··· DATASET ENTRIES
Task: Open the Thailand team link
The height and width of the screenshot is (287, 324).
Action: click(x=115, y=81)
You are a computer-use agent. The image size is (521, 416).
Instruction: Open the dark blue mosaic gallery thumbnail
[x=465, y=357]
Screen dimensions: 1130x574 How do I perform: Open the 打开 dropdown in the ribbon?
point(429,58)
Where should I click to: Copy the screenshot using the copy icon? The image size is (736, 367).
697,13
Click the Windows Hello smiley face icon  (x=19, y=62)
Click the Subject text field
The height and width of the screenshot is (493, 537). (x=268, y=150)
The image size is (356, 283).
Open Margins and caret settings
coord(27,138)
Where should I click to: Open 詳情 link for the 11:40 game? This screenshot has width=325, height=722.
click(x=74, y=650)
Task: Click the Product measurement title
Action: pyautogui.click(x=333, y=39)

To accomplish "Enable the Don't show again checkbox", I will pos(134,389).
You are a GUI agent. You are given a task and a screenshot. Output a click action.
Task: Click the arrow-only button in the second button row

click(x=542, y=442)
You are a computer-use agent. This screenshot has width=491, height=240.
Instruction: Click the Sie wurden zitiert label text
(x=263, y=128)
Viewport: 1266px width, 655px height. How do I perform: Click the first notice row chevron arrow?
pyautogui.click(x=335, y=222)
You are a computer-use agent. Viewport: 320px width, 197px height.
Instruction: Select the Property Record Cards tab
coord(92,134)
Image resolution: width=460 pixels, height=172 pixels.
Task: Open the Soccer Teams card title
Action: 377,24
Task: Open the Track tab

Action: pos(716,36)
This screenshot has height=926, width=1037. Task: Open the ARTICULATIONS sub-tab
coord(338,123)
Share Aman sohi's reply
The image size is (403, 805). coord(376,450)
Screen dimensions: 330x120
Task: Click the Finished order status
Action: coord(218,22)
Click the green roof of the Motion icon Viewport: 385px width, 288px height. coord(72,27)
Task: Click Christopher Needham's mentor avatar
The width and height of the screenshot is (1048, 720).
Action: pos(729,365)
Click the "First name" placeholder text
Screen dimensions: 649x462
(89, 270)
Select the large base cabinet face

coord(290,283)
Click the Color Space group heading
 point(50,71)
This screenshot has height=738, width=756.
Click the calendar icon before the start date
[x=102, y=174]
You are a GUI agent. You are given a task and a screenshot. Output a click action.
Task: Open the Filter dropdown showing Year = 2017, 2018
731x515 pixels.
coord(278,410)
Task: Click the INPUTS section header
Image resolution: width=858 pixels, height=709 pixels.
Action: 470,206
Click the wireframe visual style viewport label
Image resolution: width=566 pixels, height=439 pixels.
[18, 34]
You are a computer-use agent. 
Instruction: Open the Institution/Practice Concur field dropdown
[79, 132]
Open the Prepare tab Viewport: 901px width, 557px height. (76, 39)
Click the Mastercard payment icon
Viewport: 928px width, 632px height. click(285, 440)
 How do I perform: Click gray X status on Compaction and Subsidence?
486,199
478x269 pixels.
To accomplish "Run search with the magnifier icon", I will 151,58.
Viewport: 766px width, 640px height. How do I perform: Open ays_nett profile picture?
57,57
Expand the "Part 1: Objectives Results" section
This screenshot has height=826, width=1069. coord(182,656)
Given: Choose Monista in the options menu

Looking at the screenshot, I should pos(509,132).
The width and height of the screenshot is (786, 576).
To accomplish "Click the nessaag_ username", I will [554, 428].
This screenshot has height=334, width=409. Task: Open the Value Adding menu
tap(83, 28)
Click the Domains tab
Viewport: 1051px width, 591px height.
······
PROBLEM STATEMENT | From the material above, copy each line that includes the word "agent".

EXPECTED OUTPUT |
You are a computer-use agent. The image size is (521, 416).
You are a GUI agent. You are given a task and a screenshot. Output a click action.
You are a computer-use agent. This screenshot has width=491, height=240.
You are a computer-use agent. Viewport: 320px width, 197px height.
You are a GUI agent. You are given a task and a screenshot. Output a click action.
You are a computer-use agent. 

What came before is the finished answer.